• Recorded information:

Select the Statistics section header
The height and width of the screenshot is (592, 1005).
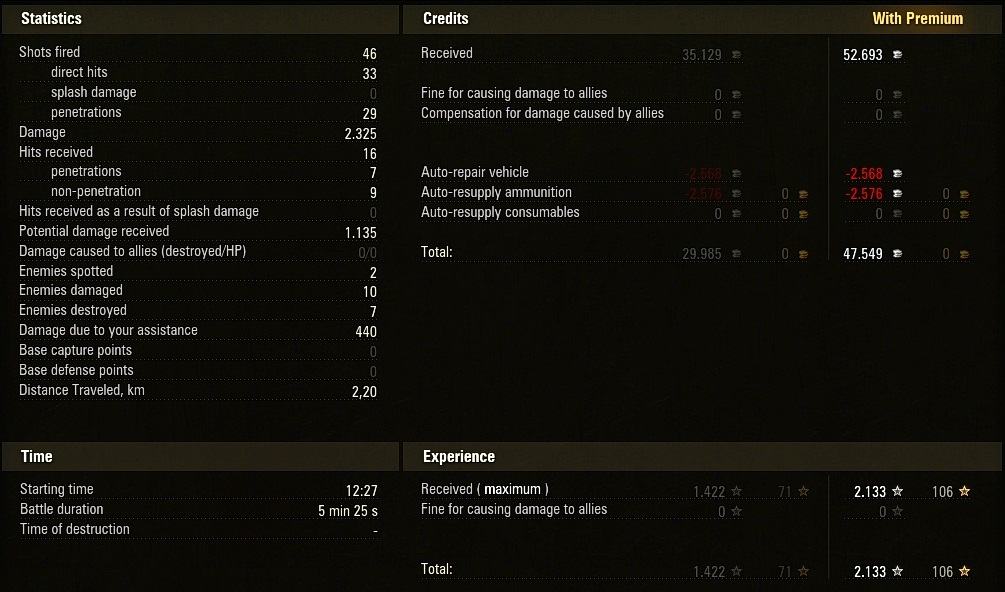[x=51, y=19]
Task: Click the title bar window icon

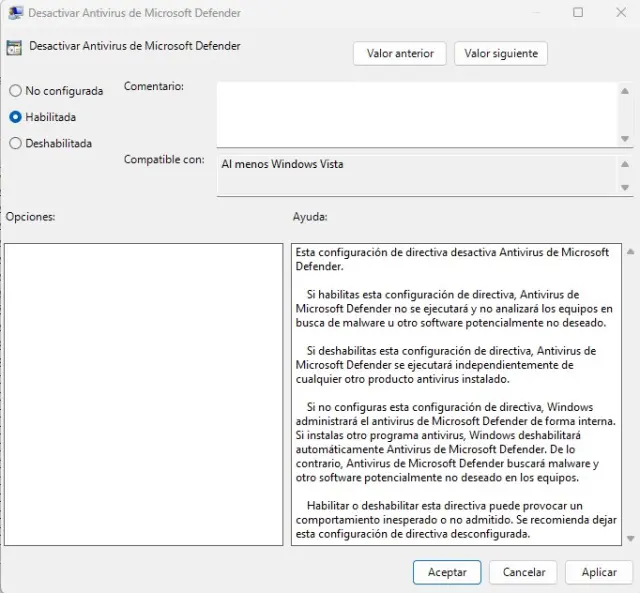Action: (x=15, y=13)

• Exercise: Leave the pictures aside and give every entry above again word for word.

• Exercise answer:
Select the Statistics section header
The height and width of the screenshot is (592, 1005).
[x=51, y=19]
Task: Click the title bar window icon

Action: (x=15, y=13)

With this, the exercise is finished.